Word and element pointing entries
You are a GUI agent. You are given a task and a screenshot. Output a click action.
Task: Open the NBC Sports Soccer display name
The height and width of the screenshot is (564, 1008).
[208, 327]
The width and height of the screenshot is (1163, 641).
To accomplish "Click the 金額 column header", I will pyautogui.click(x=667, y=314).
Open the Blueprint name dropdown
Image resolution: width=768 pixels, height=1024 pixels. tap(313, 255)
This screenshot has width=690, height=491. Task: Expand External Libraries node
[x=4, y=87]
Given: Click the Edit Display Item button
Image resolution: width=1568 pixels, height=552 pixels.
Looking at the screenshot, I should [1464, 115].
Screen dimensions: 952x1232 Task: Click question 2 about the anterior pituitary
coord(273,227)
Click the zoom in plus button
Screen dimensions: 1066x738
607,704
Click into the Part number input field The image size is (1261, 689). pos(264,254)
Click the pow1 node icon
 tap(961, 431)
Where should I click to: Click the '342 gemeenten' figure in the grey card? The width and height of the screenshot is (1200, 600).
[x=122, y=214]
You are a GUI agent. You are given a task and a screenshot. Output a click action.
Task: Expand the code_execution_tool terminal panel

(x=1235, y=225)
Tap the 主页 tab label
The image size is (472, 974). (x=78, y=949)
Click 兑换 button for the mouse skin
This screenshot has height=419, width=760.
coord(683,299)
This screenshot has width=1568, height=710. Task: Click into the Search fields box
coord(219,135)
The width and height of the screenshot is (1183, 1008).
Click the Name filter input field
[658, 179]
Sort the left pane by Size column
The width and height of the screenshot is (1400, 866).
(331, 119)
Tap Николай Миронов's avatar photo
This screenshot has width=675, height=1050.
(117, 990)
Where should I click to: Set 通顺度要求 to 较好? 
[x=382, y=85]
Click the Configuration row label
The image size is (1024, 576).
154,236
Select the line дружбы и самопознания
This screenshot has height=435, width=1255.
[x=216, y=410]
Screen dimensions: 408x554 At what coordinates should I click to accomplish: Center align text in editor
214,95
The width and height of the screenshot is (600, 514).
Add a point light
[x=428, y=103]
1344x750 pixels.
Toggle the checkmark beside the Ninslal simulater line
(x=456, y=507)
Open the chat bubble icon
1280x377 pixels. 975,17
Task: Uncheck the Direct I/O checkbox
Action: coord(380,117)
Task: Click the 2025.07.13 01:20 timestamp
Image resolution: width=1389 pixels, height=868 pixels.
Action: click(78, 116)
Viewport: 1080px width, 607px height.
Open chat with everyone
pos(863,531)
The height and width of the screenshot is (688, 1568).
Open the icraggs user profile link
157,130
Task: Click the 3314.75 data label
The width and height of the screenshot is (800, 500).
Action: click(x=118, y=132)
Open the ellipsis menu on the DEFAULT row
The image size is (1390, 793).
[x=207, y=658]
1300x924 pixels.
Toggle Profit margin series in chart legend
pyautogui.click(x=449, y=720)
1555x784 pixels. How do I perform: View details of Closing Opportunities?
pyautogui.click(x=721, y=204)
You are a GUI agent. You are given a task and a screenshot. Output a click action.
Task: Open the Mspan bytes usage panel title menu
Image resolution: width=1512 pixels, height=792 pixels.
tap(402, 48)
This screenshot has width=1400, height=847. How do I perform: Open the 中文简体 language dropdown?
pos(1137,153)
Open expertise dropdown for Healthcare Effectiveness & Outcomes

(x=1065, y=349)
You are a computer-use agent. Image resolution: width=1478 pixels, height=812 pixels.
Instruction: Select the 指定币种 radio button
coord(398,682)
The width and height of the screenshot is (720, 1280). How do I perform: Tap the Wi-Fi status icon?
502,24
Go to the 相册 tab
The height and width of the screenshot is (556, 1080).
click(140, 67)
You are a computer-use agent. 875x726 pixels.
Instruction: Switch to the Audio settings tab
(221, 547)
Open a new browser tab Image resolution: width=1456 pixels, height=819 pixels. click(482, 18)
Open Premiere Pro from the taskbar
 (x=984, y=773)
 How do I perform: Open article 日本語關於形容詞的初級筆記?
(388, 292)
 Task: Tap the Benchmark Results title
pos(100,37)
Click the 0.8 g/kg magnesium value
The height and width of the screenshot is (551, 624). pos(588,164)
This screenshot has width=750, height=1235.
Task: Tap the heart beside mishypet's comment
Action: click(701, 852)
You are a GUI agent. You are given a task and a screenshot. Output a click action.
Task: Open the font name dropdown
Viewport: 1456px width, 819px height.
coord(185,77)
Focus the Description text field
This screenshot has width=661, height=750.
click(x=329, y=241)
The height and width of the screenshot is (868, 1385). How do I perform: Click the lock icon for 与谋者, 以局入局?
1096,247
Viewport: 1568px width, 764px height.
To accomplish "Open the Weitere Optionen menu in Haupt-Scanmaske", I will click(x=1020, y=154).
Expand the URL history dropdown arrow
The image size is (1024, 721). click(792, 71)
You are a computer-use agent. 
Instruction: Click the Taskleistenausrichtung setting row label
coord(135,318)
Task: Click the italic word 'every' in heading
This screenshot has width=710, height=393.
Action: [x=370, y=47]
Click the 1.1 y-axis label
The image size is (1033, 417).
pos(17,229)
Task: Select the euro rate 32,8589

(EXERCISE DETAILS):
Copy out word for word the part of the entries that opens with the line containing "Open the ellipsis menu on the DEFAULT row" and closes with the line containing "tap(402, 48)", both lines included.

(EXERCISE ANSWER):
Open the ellipsis menu on the DEFAULT row
The image size is (1390, 793).
[x=207, y=658]
1300x924 pixels.
Toggle Profit margin series in chart legend
pyautogui.click(x=449, y=720)
1555x784 pixels. How do I perform: View details of Closing Opportunities?
pyautogui.click(x=721, y=204)
You are a GUI agent. You are given a task and a screenshot. Output a click action.
Task: Open the Mspan bytes usage panel title menu
Image resolution: width=1512 pixels, height=792 pixels.
tap(402, 48)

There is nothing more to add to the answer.